Très chers engrais

Matières premières agricoles
Annick Masounave

Bien qu’en baisse par rapport au pic du printemps 2022, le prix des engrais est appelé à rester à un niveau élevé en 2023. Le mouvement haussier a démarré à la fin de l’été 2021, avec l’augmentation des prix de l’énergie et notamment du gaz, qui représente par exemple 80 % du coût de production de l’ammoniac. En conséquence, 70 % des capacités de production européennes – essentiellement des engrais azotés – ont été réduites, voire mises à l’arrêt, en 2022.

Malgré la baisse des prix du gaz, qui ont été divisés par 5 depuis août 2022, les engrais affichent encore des prix historiquement élevés (voir le graphique). En effet l’une des conséquences de l’invasion de l’Ukraine par la Russie, outre le renchérissement des prix de l’énergie et les tensions sur l’approvisionnement en énergie, a été la perturbation de la chaîne de production et de transport des engrais, bien que ces derniers soient exclus de l’arsenal européen de sanctions visant la Russie et la Biélorussie. Les exportations biélorusses de potasse ont été les plus touchées, en baisse de plus de 50 % en 2022. En particulier, la Lituanie a interrompu l’utilisation de son réseau ferroviaire pour transporter la potasse biélorusse vers le port de Klaipeda, qui gère généralement 90 % des exportations biélorusses, indique la Banque mondiale.

Les engrais minéraux sont obtenus par la transformation de nitrate, de potasse ou d’ammoniac. En 2021, la Russie était le premier exportateur d’engrais azotés et le deuxième fournisseur d’engrais potassiques et phosphorés, selon l’Organisation des Nations unies pour l’alimentation et l’agriculture (FAO). La Biélorussie est l’un des principaux exportateurs d’engrais potassiques, selon la Banque mondiale.

Aux baisses enregistrées dans la production de produits azotés (-3 %) et de potasse (-14 %) se sont ajoutés des quotas sur les exportations, à l’initiative de la Russie et de la Chine principalement.
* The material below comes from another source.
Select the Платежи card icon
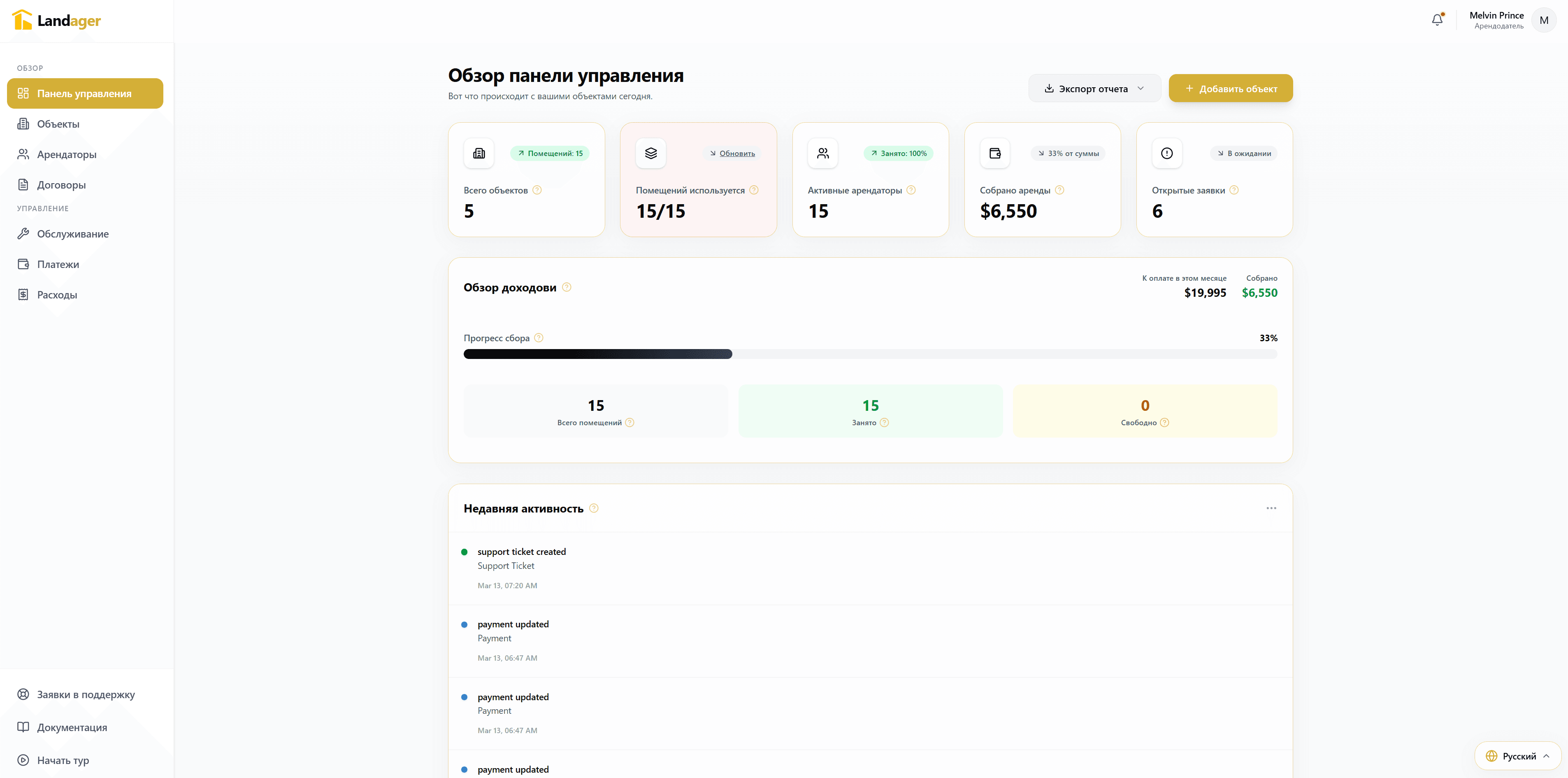Screen dimensions: 1568x778 pyautogui.click(x=23, y=263)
La Russie, qui a exporté plus de la moitié de sa production au cours des onze premiers mois de 2022, a annoncé vouloir limiter ses exportations à 11,8 millions de tonnes entre janvier et mai 2023. Les perspectives de production en Russie et en Biélorussie restent très incertaines en 2023, indique l’International Fertilizers Association (IFA), les deux pays ayant ajusté leur production.

La Chine, qui est également l’un des principaux pays exportateurs d’engrais, a introduit un système similaire au cours du second semestre 2022, pour la deuxième année consécutive. Ses exportations de phosphate et d’ammoniac ont chuté respectivement de 50 % et plus de 60 % en 2022, selon la Banque mondiale.

Plus forte baisse depuis 2009

Du côté de la demande, les prix et le caractère abordable des principaux composants des engrais en 2023 resteront compromis par les coûts du gaz naturel, ainsi que par l’incertitude entourant les exportations russes, la force du dollar américain et les restrictions chinoises à l’exportation, selon Gro Intelligence. En 2022, la consommation dans l’UE-27 a subi en 2022 la pire baisse depuis 2009, -11 % pour l’azote, -16 % pour le phosphate et -15 % pour les engrais potassiques. Cependant, une normalisation est prévue à long terme (voir le graphique). C’est dans les pays en développement – Asie de l’Est, Amérique latine, Europe de l’Est et Asie centrale – que les baisses les plus importantes devraient être constatées. Bien que l’IFA anticipe une reprise partielle de la consommation en 2023, les rendements pourraient se trouver affectés.